Re: [OPE-L] marx's conception of labour

From: Howard Engelskirchen (howarde@TWCNY.RR.COM)
Date: Mon Nov 27 2006 - 11:07:36 EST

Hi Ian,

This is a very interesting post and I cannot do it justice.  I must hurry an
answer.  Perhaps I can come back to it.   To begin, let me insist again, I
am open on all of this.

But . . . . I can agree with everything you say about reference and repeat
my question now by saying there are two ways we have to think about
reference.  We can think of reference in terms of following rules or in
terms of interpreting meaning.  It is not clear to me that things without
consciousness interpret meaning.  John Searles for example made what he
called a Chinese room argument.  Assume a person that does not understand
Chinese.  You put her in a room.  In the room are Chinese characters and a
rule book in a language she does understand.  Chinese characters come under
the door and she looks in the rule book and does what she's supposed to and
passes the results out under the door.

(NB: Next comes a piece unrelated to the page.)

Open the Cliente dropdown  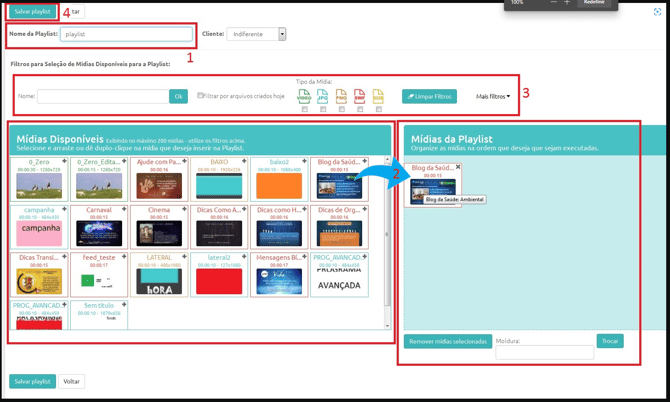tap(256, 34)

The door is locked.  In fact the
characters ask questions and the actions she performs in response to the
characters provide answers.  From outside the room it looks as if a dialogue
is going on.  But in fact the person in the room understands nothing.

Suppose instead the questions came in in the language the person does
understand.  Then she would understand the questions and her answers would
reflect that understanding.

That is, nothing in your argument suggests anything more than rule
following.  Rule following can be as complicated as you like and this can go
forward without meaning.  Bhaskar gives the example of polishing an icon
without understanding the meaning of what one is doing.  The robot can be
exquisitely programmed without understanding.  In other words, following a
syntax does not mean we have a semantics of reference.

I quite agree with your point about the reproduction of a social relation
like value.  You capture an important point powerfully by saying the causal
processes are implemented by human subjectivity but are not reducible to it:

>For example,
> prices refer to labour-time due to the causal processes instantiated
> by the law of value, which happens to be partially implemented via
> human subjectivity but is not reducible to it.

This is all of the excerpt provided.